My classmates and I were utterly outraged, and I remember calculating how many of my parents’ hard-earned tuition dollars had just been wasted. Our fantastic TA, Marc Lynch (now one of the foremost scholars of Middle Eastern politics) pulled together a final lecture to at least try to tie up the mess that Lebow left behind. The Cornell Daily Sun published a blistering editorial denouncing Lebow and calling for some sort of clear punishment, and I was stunned that the university did not respond (at least in any public way). I then learned that it was Lebow’s last semester at Cornell, and that he was about to move to the University of Pittsburgh. In my naivete, I was sure that this abuse of his power over his students would lead Pitt to pull his job offer.
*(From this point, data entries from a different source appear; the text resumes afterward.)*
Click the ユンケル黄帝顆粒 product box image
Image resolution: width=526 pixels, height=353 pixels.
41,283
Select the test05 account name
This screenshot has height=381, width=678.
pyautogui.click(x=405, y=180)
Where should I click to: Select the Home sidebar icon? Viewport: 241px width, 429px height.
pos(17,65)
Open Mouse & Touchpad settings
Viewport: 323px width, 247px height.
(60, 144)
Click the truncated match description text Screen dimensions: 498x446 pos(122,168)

But of course that did not happen. Lebow went on to teach at Pitt. And at Ohio State. And at Dartmouth. And at LSE. And now at King’s College London. Even more universities considered hiring him, which means that they all implicitly condoned his behavior. He has continued to be rewarded throughout his career, winning some of the most prestigious awards in the field, and was even named a Fellow of the British Academy. I’ve watched these developments from afar over the years, angered anew with each public recognition. But it wasn’t until The Elevator Incident, occurring within the context of the #metoo movement, that I started thinking about the story I told above as one of power and privilege, and about the role of the profession in fostering a culture of entitlement and impunity. I realize that it is one anecdote that happened a long time ago – but I suspect that it may not be the only such story in his lengthy career.
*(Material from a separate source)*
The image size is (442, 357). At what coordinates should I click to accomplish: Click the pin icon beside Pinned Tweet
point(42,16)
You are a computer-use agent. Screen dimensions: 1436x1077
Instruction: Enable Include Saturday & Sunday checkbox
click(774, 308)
Nothing that I’ve written is explicitly about age or gender or race. But it is absolutely about power and entitlement, which cannot help but be related to those things. Replay the story I told above, but replace Lebow with an untenured junior colleague. Or a woman. Or a minority. Or a minority woman. Or a junior minority woman. Does anyone believe that the story would have the same ending, without any sort of censure or professional consequences? I hope not, because that shouldn’t be the end to the story. The problem isn’t that a junior or female or minority professor would face consequences. The problem is that this senior white male professor didn’t face any. How many other Lebows are out there, colleagues who have benefited from the same culture of privilege and yet are not making news headlines – who would have had the good sense to apologize, even in the most insincere way possible, just to make the story go away?
Maybe that’s why this story, in the end, may be a #metoo story after all. Maybe what happened in that elevator, and the sense of entitlement that Lebow displayed, isn’t solely about one man being a jerk. Maybe it’s the type of behavior that partly results from spending your entire career having your behavior being excused or overlooked by your peers, without ever being held accountable even when you abuse your power by failing to meet some of the most basic requirements of the profession. And maybe that’s why the broader debate about l’affaire Lebow needs to extend beyond the (legitimate) questions about sexual harassment and grievance procedures, and to also debate the extent to which the profession itself bears responsibility for the bad behavior of members who operate in the culture of privilege and entitlement that it has created.